We practiced our skills on those golems of lard who had shared our initial journey. They chuckled and wept on command. One of them took photos of us constantly on its phone, smiling and chuckling to itself. One of them played the role of a colleague with an incurable nerve disease. Sheathes of bone are growing along my synapses, it would repeat. I’m sorry, we would repeat. I can’t imagine. What that feels like.
After a fortnight, all those who remained had been changed. Our skin had grown tough like Agata’s, marbled and compressed in blues and greys as if many lifetimes had passed across us. I no longer felt pain as I bathed in the nettles. I could read every micromovement of mouth and eye, mapping them onto some universal locus that neither myself nor my quarry understood. Gideon had been weeping constantly, and two dark patches stained his hood like those of a poorly kept Maltese. Yet the source of his tears had changed, if not their frequency.
On the final day, certification day, we lined up on our knees. Agata presented us with our certificates, complete with an online redemption code, and collected our photos, making us pose against a whiteboard she had brought for the occasion. She led us to the bunker and instructed Gideon to lie in the soapstone basin, which he did, shivering.

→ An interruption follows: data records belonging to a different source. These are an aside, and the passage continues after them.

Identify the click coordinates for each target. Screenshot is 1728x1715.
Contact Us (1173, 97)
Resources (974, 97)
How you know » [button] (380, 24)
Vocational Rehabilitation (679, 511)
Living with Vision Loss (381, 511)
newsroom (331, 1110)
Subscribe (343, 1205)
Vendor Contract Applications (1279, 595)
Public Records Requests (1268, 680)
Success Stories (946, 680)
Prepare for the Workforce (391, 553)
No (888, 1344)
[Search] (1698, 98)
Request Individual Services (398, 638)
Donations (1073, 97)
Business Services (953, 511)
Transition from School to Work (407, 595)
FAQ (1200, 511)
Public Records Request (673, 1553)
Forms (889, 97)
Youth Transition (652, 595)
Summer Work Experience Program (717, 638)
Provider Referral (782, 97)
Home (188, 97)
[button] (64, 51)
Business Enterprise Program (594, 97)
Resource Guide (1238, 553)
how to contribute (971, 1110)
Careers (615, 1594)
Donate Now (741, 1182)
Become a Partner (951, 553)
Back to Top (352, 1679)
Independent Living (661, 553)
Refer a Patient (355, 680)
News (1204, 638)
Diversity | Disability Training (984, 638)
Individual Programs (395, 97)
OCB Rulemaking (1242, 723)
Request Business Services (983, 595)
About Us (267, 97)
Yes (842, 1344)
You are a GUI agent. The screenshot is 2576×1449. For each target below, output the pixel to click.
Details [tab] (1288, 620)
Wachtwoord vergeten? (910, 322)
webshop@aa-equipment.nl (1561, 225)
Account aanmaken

A blue flame leapt up from the rim of the bowl, so hot it pickled and crimped the air with brown halos, tall enough that it brushed against the damp concrete roof. Gideon didn’t scream or wail. He twisted, his limbs moving of their own accord to currents and convections we did not understand. The same way anything burning moves, in increments of failing before a total collapse. Agata spoke as we watched. Can you imagine how that feels, to be him? Some of us shrugged. Under my hood I pursed my lips. Isn’t that something, I muttered through the crusts and sores. What it felt like. Isn’t that something.